In 2016, Innovaccer decided to fine-tune its platform specifically for the healthcare sector to enable its transformation to a data-driven sector. As we built our Data Activation Platform (DAP) for healthcare, we had to re-evaluate our architecture. We needed a data warehouse that checked on the following parameters:
· High performance for petabyte-scale of data
· Low maintenance overhead
· Easily scalable
After evaluating a few data warehouses, we decided to go with Amazon Redshift. With Amazon Redshift, Innovaccer was able to achieve the best-rated time-to-value in transforming data to analytics and delivering ROI. Providing the capability to build and run ETL pipelines using drag and drop modules, Innovaccer’s platform could integrate data across multiple sources in about half the time compared to industry standards and at 70% less cost.
Healthcare is a dynamic field and there is a lot of data that needs to be accommodated and processed in real time. To enable this, Innovaccer shifted to NoSQL Data warehouse, Hbase, to accommodate live time-series data from the Hadoop File System, which was used to store huge files assembled from different sources. Additionally, the platform began to use Spark on YARN to process hundreds of gigabytes of data that was incoming from multiple sources in batch jobs in less than an hour.
We have different impact numbers for different customers, foremost being a savings of $412 million for U.S. healthcare. Leveraging our tools, customers have reported decreased ED utilization and readmission rates. Significantly, annual wellness rates and primary care visits have increased. It not only encourages our goal, but also marks our eminent presence in the healthcare space.

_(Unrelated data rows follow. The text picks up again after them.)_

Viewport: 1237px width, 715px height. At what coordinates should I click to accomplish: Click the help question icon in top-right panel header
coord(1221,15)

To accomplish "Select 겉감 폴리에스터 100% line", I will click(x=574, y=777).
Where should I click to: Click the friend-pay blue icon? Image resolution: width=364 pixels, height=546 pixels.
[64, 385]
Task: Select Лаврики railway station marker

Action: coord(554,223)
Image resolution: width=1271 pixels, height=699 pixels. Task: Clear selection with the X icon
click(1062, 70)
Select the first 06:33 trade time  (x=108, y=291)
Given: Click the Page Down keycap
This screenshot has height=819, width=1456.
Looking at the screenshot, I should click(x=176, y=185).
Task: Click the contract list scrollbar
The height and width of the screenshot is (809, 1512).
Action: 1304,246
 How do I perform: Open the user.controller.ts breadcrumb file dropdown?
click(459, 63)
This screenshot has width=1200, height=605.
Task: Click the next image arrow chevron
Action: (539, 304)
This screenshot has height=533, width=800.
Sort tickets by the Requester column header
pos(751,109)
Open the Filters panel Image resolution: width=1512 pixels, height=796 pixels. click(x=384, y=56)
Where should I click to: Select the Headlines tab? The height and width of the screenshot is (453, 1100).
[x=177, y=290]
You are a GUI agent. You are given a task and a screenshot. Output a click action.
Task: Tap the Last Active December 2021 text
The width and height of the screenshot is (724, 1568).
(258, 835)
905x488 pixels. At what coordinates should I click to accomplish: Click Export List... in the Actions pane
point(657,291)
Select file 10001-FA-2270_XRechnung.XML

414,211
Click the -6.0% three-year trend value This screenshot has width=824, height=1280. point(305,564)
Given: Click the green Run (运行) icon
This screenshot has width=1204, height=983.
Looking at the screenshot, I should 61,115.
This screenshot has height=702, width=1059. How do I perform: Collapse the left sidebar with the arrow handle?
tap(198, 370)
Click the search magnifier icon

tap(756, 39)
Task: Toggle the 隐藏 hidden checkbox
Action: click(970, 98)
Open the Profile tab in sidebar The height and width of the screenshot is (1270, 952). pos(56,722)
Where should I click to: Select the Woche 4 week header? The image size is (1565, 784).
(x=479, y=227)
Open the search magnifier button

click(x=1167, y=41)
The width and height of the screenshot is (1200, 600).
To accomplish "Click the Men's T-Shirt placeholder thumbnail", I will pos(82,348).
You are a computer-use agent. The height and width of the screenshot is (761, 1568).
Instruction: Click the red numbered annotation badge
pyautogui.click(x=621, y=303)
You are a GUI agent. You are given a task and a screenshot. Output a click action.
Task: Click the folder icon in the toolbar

Initially, with fewer clients, Innovaccer had developed its Hadoop cluster management in-house on EC2 by AWS and was managed by our own infrastructure engineering team. However, as the company operations scaled and the size of our infrastructure team expanded linearly with the number of customers, a significant amount of time went into troubleshooting and managing the cluster. To ensure seamless operations, we leveraged AWS-managed services to manage the cluster and help us scale our operations up and down dynamically (and with ease).
Another challenge that the infrastructure team faced with hosting and managing an in-house Hadoop cluster was the associated high infrastructure cost. Since we were using EC2 servers for the entire Hadoop cluster and it usually ran 15-20 r4.4x large machines for 15-20 hours daily for each customer, the cost began to rise significantly.
Being deployed on AWS, Innovaccer could focus its attention on improving the customer experience instead of having to worry about infrastructural overhead and data security concerns. With the Data Activation Platform, our customers can perform data analytics on huge data sets in less than a couple of hours. Most of our analytical needs are easily fulfilled by Redshift, and we use Spark jobs to power complex analytical models and predictive analytics, which runs on spot instances of Amazon Elastic Map Reduce (EMR). Innovaccer also offers an easy scaling of EMR for on-demand analytics to help our customers achieve prompt results within a few hours compared to a few days and with half the previous infrastructure costs.
Today, Innovaccer is helping healthcare organizations activate their healthcare data and develop tools to make a powerful difference in the way care is delivered. Innovaccer is continuously innovating with new technologies and keeps its technology stack up to date with the latest trends. It is in the phase of assessing serverless architectures and Innovaccer has moved some of its non-production services to AWS Lambda.
AWS Solution Architects have been of great help with their detailed well-architected reviews and insightful recommendations which helped us improve our product performance and efficiency.
We are addressing the long-standing problems around data feeding, visualization, merging, and engagement, and our partnership with AWS is significant as we take a different approach to data and activate it to drive insightful and informed decisions.